Real-world Outcomes of Anti–Vascular Endothelial Growth Factor Therapy in Diabetic Macular Edema in the United States

Abstract

This study assessed real-world visual acuity (VA) outcomes of anti-vascular endothelial growth factor (anti-VEGF) therapy for diabetic macular edema (DME). This retrospective analysis was performed on a large database of aggregated, longitudinal electronic medical records from a geographically and demographically diverse sample of patients of United States retina specialists (Vestrum Health Retina Database). DME patient eyes that underwent ≥3 monthly anti-VEGF injections within 4 months of the first injection and between January 2011 and March 2017 were eligible if follow-up data were available prior to March 2018. The eyes were divided into 3 groups based on choice of initial intravitreal anti-VEGF agent (aflibercept, bevacizumab, or ranibizumab). These eyes were then subdivided into 3 cohorts, depending on length of follow-up (6, 12, or 24 months), with each cohort being mutually exclusive.

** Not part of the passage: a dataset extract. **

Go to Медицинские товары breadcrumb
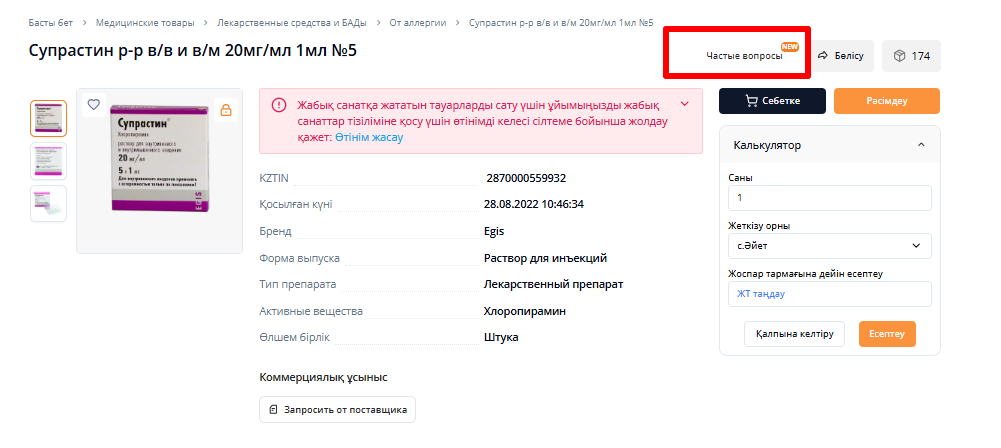This screenshot has width=1001, height=448. (145, 22)
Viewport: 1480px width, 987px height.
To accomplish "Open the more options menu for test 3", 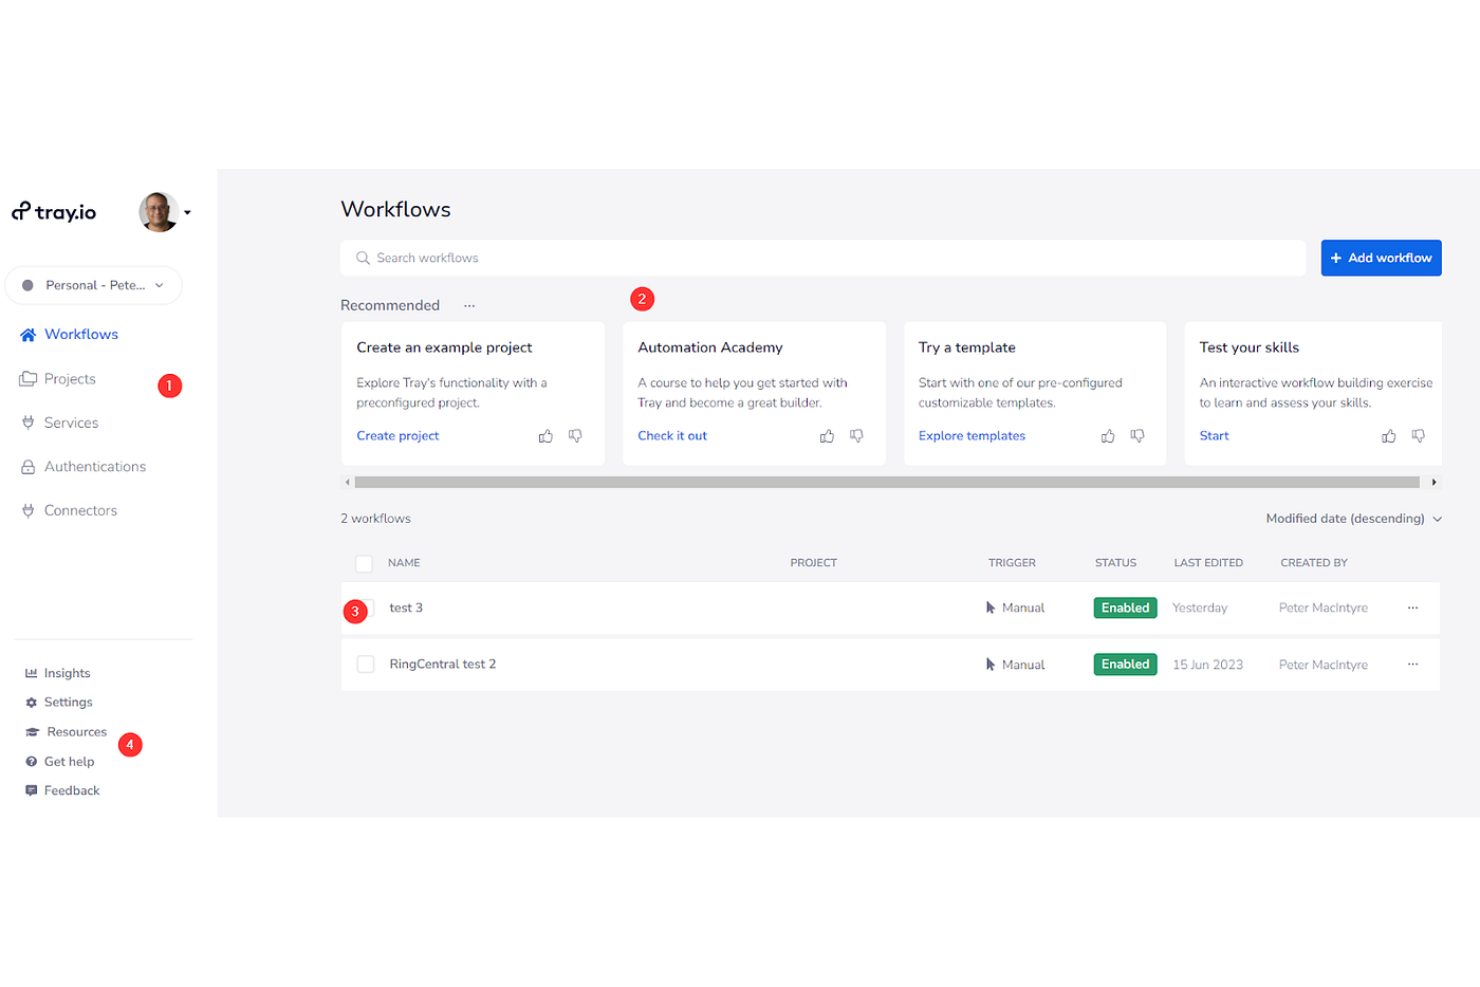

VA outcomes and number of treatments were assessed on each cohort and stratified by baseline VA. A total of 15,608 DME patient eyes were included in this analysis. In the 12-month cohort, of 1379 eyes initially treated with aflibercept, the mean 12-month improvement was+5.5 letters (95% confidence interval [CI]+4.5 to+6.6 letters, P < 0.001) after 7.5 injections on average, with similar outcomes for bevacizumab (3109 eyes,+5.5 letters, 95% CI+4.7 to+6.3 letters, P < 0.001, average 7.9 injections), and for ranibizumab (1352 eyes,+4.0 letters, 95% CI+2.9 to+5.2 letters, P < 0.001, average 7.7 injections). The mean numbers of corticosteroid, macular, and panretinal laser treatment sessions were similar in each group. In the 12-month cohort, when stratified by baseline VA of 20/201 or worse, 20/71 to 20/200, 20/41 to 20/70, and 20/40 or better, the final mean letters gained or lost were+28.0,+10.2,+2.8, and-2.5 in the aflibercept group,+36.0,+7.8,+2.9, and-2.0 letters in the bevacizumab group, and+30.5,+7.9,+1.6, and-2.7 letters in the ranibizumab group, respectively. Real-world VA outcomes following anti-VEGF therapy for DME were meaningfully inferior to those noted in randomized, controlled trials. Eyes with better baseline VA experienced fewer letters gained compared with those with worse baseline VA. The initial choice of anti-VEGF agent did not correlate with visual outcomes.